Reading passage -
= Jam tomorrow =

Expression for a never-fulfilled promise

Jam tomorrow (but never today) is an absurd dictum which first appeared in Lewis Carroll's story Through the Looking-Glass and What Alice Found There. It is based on a rule of Latin grammar in which the word iam is used only in the future or past tense but never in the present tense. It is now commonly used to signify a promise which will never be satisfied.

==Origin==
The expression originates from Lewis Carroll's 1871 book Through the Looking-Glass and What Alice Found There. In this children's story, the White Queen offers Alice "jam every other day" as an inducement to work for her:

"I'm sure I'll take you with pleasure!" the Queen said. "Two pence a week, and jam every other day."
Alice couldn't help laughing, as she said, "I don't want you to hire me – and I don't care for jam."
"It's very good jam," said the Queen.
"Well, I don't want any to-day, at any rate."
"You couldn't have it if you did want it," the Queen said. "The rule is, jam to-morrow and jam yesterday – but never jam to-day."
"It must come sometimes to 'jam to-day'," Alice objected.

Record excerpts -

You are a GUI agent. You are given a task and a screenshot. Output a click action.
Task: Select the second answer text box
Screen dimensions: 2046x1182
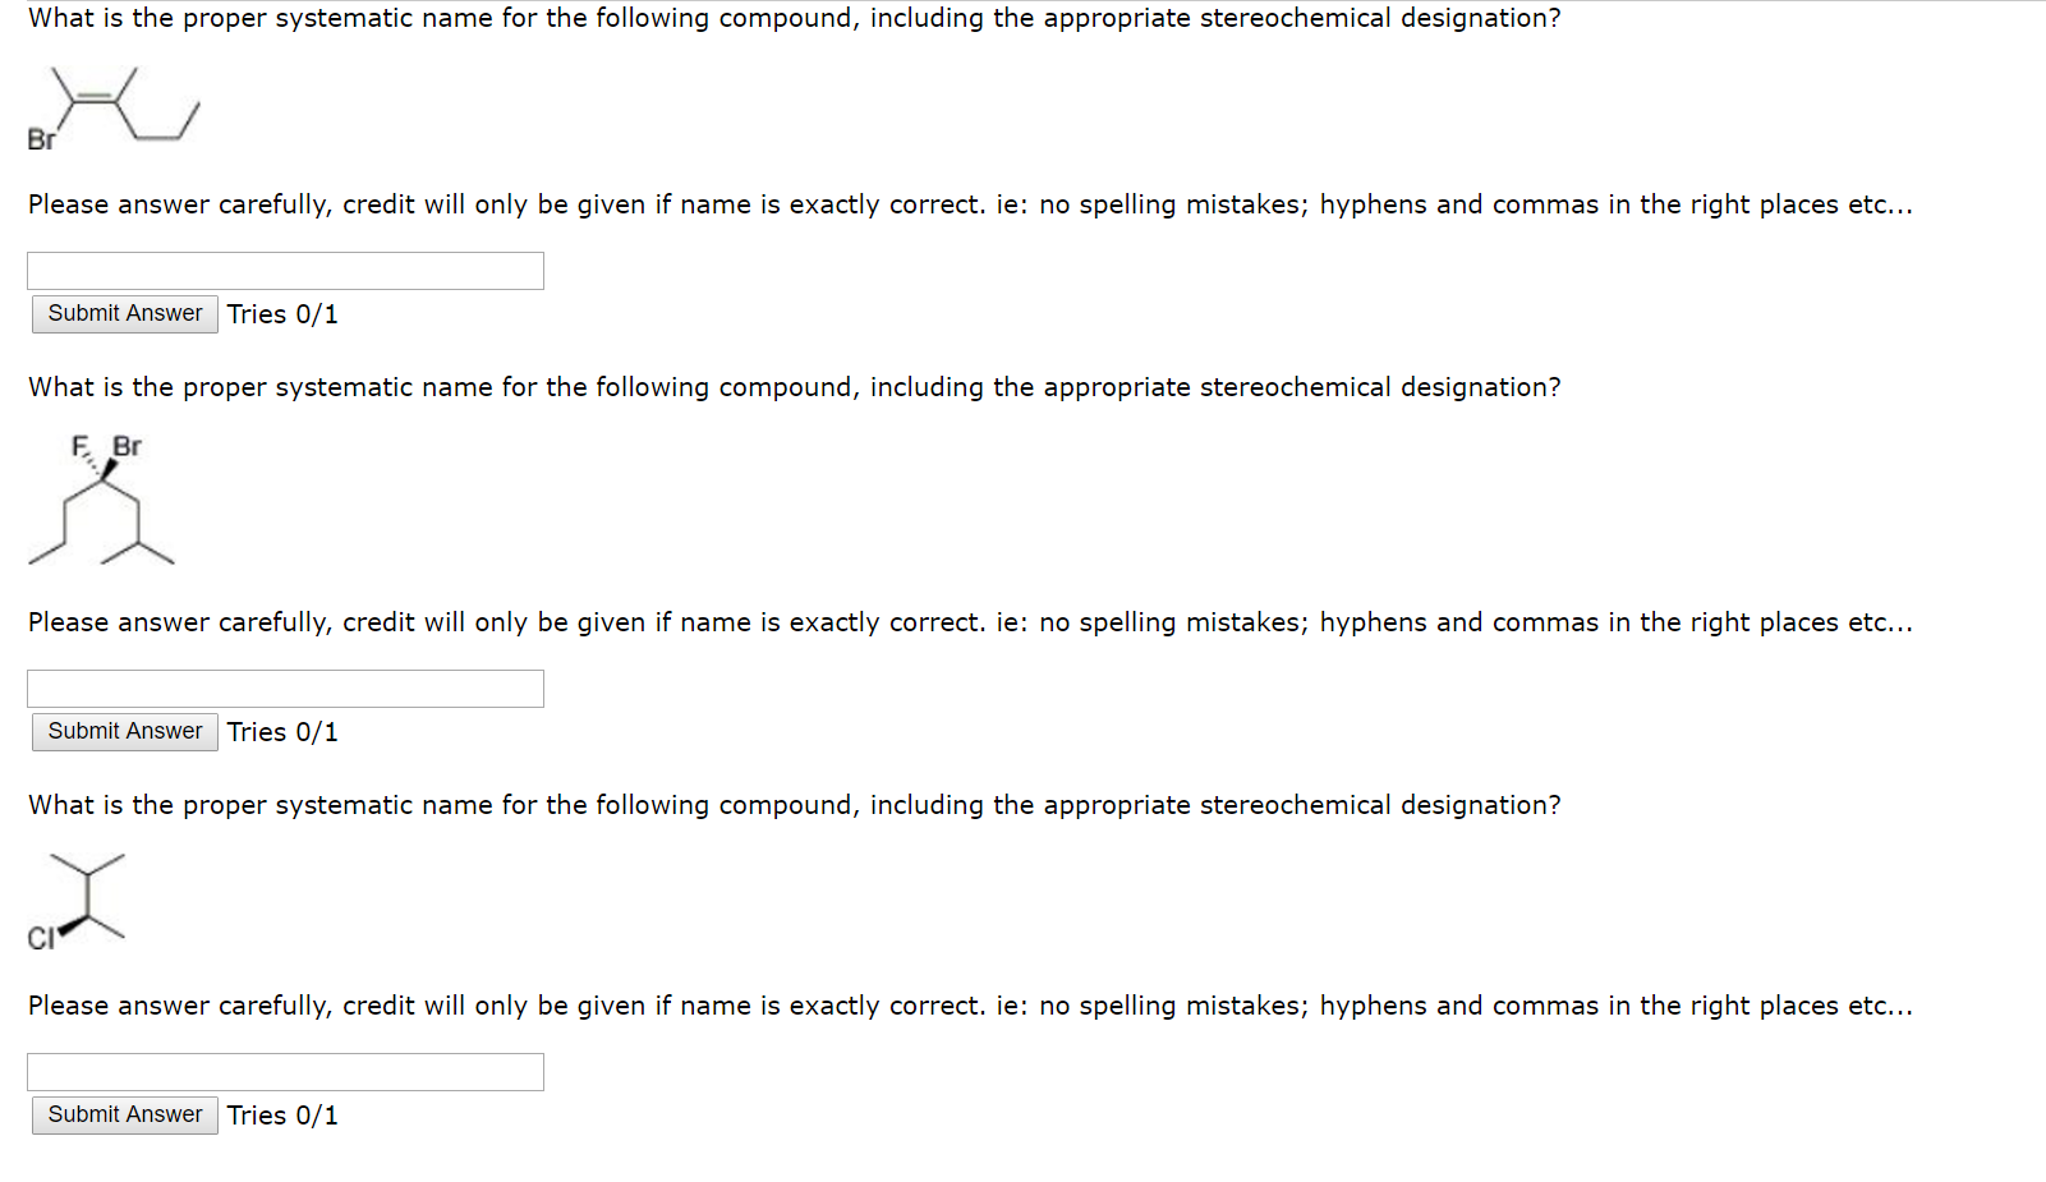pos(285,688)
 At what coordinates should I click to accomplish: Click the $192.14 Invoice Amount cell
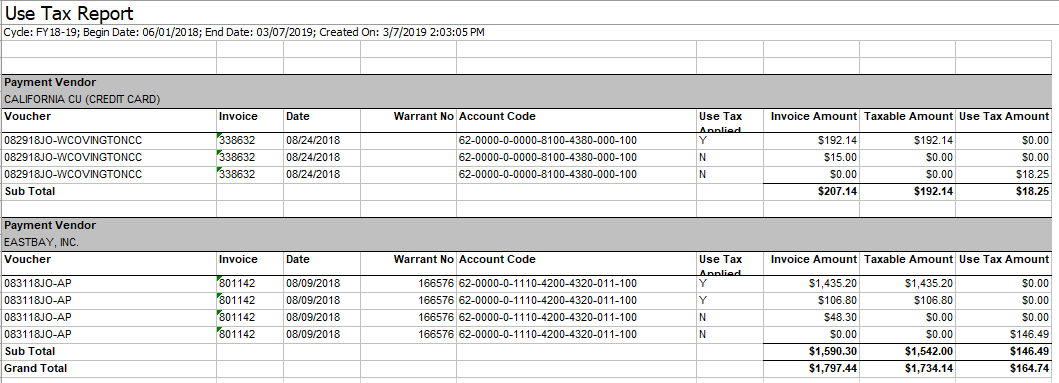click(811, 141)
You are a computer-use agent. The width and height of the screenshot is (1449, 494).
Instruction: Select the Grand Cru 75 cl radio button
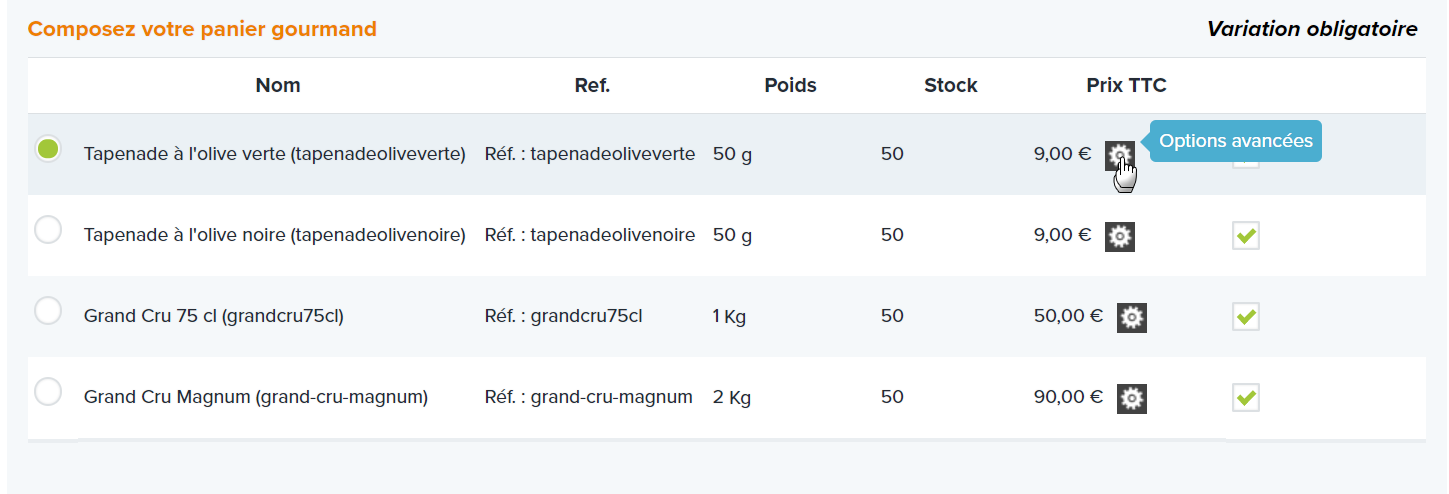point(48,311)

What to do -
a. Summarize the article on "jam tomorrow" in two sentences.
b. Answer these questions from the article on "jam tomorrow":
(i) In what year was the book containing the expression published?
(ii) Besides jam, what pay does the White Queen offer Alice?
(iii) Which Latin word is the expression based on?

Solutions -
a. "Jam tomorrow" is an absurd dictum from Lewis Carroll's 1871 book Through the Looking-Glass and What Alice Found There, and it is now commonly used to signify a promise that will never be satisfied. In the story, the White Queen offers Alice "jam every other day" as an inducement to work for her, under the rule "jam to-morrow and jam yesterday – but never jam to-day," which is based on a Latin grammar rule where iam is used only in the future or past tense.

b.
(i) 1871
(ii) Two pence a week
(iii) Iam